--- Input for this task ---

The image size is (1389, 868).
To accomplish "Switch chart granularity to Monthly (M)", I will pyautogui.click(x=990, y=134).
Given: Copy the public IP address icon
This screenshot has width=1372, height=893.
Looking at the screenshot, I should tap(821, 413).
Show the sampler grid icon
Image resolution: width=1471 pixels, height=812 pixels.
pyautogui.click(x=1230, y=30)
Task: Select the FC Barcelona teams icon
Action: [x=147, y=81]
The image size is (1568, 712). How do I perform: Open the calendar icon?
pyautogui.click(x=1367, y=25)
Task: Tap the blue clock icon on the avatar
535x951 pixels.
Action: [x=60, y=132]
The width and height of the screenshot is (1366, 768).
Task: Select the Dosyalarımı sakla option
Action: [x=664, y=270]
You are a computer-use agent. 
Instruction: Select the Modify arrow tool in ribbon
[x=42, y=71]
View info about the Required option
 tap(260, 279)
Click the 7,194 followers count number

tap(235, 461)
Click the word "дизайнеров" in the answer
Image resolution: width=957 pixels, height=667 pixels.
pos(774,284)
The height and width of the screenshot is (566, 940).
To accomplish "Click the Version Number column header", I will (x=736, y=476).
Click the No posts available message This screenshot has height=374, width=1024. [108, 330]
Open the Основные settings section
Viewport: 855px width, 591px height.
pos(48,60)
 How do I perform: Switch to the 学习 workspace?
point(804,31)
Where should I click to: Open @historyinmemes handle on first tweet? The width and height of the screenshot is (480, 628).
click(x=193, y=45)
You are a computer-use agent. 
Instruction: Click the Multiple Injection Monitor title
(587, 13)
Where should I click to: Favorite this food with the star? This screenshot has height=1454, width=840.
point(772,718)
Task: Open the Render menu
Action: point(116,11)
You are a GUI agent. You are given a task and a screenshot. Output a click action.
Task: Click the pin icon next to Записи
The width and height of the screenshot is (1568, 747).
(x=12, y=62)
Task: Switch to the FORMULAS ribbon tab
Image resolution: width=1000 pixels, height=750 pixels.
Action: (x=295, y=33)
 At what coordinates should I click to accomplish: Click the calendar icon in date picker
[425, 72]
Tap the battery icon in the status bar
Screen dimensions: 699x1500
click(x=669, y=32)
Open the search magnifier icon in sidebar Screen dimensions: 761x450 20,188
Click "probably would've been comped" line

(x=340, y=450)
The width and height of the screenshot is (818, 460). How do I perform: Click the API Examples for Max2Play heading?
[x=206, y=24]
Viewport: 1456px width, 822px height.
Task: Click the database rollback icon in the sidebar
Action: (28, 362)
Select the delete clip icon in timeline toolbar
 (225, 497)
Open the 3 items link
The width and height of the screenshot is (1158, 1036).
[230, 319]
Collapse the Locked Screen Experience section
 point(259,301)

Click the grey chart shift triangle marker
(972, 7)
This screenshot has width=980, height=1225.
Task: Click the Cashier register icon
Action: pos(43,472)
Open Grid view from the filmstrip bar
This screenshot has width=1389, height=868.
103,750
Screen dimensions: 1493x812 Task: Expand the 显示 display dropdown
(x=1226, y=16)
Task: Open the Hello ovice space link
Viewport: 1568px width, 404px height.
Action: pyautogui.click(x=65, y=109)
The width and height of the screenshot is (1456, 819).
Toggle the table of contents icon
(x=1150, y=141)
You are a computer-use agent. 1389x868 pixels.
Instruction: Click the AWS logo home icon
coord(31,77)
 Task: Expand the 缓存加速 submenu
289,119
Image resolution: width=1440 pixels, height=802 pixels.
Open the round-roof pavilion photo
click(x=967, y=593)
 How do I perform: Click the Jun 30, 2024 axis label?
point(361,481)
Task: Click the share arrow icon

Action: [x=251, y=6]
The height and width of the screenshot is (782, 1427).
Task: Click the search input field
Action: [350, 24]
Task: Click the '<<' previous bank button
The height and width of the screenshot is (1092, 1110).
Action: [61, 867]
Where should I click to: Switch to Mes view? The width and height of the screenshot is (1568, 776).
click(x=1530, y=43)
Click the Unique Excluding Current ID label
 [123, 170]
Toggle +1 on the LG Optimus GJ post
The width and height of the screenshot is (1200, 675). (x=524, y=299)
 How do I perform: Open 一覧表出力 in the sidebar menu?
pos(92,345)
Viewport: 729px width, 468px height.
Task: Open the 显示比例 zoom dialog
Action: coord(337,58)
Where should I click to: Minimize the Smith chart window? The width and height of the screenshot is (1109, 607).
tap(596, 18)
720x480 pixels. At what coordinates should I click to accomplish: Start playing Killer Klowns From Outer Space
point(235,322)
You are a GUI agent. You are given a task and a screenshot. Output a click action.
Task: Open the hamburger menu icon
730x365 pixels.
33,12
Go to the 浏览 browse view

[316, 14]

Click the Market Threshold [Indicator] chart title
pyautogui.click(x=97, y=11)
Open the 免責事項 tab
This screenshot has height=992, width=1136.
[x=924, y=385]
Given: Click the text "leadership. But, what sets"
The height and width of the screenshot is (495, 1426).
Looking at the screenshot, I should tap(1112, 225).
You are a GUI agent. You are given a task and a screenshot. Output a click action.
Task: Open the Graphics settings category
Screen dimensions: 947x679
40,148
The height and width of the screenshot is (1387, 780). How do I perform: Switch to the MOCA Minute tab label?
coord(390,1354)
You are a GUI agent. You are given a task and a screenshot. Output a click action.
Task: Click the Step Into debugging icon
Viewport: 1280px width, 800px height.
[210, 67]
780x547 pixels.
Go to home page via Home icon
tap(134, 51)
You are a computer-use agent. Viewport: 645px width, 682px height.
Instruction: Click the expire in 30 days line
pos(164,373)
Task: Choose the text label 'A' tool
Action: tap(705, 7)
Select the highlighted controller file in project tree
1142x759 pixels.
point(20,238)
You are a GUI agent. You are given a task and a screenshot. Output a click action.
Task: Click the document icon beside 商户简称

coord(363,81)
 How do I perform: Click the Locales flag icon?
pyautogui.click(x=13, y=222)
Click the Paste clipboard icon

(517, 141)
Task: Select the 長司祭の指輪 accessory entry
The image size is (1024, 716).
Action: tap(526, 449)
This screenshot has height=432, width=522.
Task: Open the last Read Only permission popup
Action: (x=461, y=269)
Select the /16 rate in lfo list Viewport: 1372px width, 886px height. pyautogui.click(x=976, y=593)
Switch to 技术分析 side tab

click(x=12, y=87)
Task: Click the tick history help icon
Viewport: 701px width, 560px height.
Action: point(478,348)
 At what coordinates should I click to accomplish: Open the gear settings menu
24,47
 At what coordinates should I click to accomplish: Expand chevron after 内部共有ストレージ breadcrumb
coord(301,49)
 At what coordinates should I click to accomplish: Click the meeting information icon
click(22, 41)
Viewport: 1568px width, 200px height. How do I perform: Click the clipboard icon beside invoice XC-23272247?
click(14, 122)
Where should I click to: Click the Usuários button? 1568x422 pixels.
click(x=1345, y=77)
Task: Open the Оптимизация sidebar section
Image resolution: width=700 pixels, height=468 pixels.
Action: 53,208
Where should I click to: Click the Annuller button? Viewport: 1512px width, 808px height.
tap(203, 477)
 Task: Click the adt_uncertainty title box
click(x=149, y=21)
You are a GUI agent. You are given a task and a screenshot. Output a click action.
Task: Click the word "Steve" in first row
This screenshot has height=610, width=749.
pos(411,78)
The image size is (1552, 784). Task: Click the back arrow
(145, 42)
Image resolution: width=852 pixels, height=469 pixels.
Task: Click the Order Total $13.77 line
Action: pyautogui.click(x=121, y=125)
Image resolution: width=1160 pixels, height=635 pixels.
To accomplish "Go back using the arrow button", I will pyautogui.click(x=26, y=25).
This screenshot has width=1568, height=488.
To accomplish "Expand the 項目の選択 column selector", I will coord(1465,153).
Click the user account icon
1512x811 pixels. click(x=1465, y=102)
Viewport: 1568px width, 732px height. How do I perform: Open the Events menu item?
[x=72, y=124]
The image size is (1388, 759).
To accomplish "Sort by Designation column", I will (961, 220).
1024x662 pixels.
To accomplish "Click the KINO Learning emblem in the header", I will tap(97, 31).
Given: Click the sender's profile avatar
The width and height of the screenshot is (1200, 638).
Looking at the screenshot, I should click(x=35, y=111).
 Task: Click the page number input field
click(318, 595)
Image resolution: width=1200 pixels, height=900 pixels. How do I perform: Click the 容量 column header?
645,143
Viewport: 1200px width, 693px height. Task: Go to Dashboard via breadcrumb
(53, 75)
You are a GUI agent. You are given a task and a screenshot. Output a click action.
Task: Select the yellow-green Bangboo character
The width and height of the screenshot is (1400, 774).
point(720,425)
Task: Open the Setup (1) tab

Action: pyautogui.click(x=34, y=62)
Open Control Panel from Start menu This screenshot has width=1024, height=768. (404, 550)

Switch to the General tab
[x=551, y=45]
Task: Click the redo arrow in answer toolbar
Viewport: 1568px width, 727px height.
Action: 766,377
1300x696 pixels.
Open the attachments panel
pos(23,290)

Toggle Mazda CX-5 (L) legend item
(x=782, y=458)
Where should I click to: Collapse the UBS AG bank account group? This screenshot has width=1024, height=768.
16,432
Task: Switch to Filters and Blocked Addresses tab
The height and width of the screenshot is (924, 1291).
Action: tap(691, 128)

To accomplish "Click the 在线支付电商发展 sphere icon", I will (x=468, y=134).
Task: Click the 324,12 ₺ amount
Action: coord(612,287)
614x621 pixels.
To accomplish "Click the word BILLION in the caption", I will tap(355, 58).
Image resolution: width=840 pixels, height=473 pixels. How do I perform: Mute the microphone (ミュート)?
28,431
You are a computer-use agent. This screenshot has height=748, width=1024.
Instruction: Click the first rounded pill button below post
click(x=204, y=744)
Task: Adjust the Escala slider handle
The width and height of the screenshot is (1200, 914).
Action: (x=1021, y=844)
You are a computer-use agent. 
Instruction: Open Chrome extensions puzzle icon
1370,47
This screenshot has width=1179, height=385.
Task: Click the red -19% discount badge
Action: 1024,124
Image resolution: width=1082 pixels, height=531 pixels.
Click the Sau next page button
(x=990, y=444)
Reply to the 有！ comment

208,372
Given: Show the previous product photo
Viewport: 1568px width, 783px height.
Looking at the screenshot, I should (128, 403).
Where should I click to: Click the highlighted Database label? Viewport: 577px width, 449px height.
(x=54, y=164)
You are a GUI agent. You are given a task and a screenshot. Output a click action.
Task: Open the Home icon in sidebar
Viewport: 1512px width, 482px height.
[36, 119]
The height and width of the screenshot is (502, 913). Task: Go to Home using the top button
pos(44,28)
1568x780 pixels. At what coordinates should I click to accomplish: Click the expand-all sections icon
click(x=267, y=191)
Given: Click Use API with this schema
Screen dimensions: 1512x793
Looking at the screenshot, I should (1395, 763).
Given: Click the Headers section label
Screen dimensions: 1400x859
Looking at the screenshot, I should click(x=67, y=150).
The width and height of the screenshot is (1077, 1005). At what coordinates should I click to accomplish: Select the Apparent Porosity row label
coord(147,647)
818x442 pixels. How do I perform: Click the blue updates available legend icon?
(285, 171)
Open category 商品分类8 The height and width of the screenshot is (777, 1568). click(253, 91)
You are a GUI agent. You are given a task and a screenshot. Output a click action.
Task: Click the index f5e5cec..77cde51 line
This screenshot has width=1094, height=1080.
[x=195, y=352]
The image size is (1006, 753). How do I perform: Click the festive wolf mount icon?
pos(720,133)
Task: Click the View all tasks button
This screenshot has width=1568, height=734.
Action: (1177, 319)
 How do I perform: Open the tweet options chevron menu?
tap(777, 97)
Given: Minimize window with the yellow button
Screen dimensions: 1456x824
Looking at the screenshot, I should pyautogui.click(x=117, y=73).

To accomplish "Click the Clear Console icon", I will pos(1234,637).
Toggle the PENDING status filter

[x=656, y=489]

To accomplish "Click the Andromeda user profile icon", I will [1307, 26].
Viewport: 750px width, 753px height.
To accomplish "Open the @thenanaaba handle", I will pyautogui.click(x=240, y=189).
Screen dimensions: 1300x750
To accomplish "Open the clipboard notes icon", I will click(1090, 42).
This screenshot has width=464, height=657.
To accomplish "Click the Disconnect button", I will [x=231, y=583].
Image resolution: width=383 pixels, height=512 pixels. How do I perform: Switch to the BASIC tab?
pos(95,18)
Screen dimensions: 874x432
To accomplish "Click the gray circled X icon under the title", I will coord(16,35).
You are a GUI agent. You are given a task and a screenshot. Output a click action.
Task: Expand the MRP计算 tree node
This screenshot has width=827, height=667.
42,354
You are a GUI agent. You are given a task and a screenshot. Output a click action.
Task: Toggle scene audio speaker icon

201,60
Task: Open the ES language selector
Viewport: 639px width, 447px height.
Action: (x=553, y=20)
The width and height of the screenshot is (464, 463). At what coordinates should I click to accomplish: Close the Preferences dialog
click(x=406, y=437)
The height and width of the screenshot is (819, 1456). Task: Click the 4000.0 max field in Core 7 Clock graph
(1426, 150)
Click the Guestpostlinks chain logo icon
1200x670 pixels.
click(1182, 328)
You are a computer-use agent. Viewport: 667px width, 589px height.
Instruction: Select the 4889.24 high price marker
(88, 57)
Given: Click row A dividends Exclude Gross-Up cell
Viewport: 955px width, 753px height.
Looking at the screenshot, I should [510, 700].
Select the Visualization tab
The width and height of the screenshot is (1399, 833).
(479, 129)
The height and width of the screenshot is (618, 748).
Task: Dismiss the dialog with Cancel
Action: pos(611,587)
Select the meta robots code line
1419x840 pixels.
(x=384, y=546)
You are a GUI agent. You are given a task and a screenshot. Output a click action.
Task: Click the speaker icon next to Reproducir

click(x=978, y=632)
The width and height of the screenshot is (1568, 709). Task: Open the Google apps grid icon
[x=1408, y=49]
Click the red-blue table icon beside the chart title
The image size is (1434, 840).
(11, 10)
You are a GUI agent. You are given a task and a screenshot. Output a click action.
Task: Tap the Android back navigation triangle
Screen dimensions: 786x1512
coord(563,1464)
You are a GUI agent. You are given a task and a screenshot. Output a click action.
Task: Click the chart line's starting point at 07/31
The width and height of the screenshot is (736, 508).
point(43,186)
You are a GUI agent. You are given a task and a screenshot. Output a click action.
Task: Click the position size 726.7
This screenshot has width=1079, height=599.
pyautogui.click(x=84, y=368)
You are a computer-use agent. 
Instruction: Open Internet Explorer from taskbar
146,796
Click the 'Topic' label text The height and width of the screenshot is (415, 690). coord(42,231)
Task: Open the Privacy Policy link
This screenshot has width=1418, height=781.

---

Write out the rows above from the line with "Image resolution: width=1440" up to and including the line with "The width and height of the screenshot is (1200, 675).", reproducing each line without any change.

## Result
Image resolution: width=1440 pixels, height=802 pixels.
Open the round-roof pavilion photo
click(x=967, y=593)
 How do I perform: Click the Jun 30, 2024 axis label?
point(361,481)
Task: Click the share arrow icon

Action: [x=251, y=6]
The height and width of the screenshot is (782, 1427).
Task: Click the search input field
Action: [350, 24]
Task: Click the '<<' previous bank button
The height and width of the screenshot is (1092, 1110).
Action: [61, 867]
Where should I click to: Switch to Mes view? The width and height of the screenshot is (1568, 776).
click(x=1530, y=43)
Click the Unique Excluding Current ID label
 [123, 170]
Toggle +1 on the LG Optimus GJ post
The width and height of the screenshot is (1200, 675). (x=524, y=299)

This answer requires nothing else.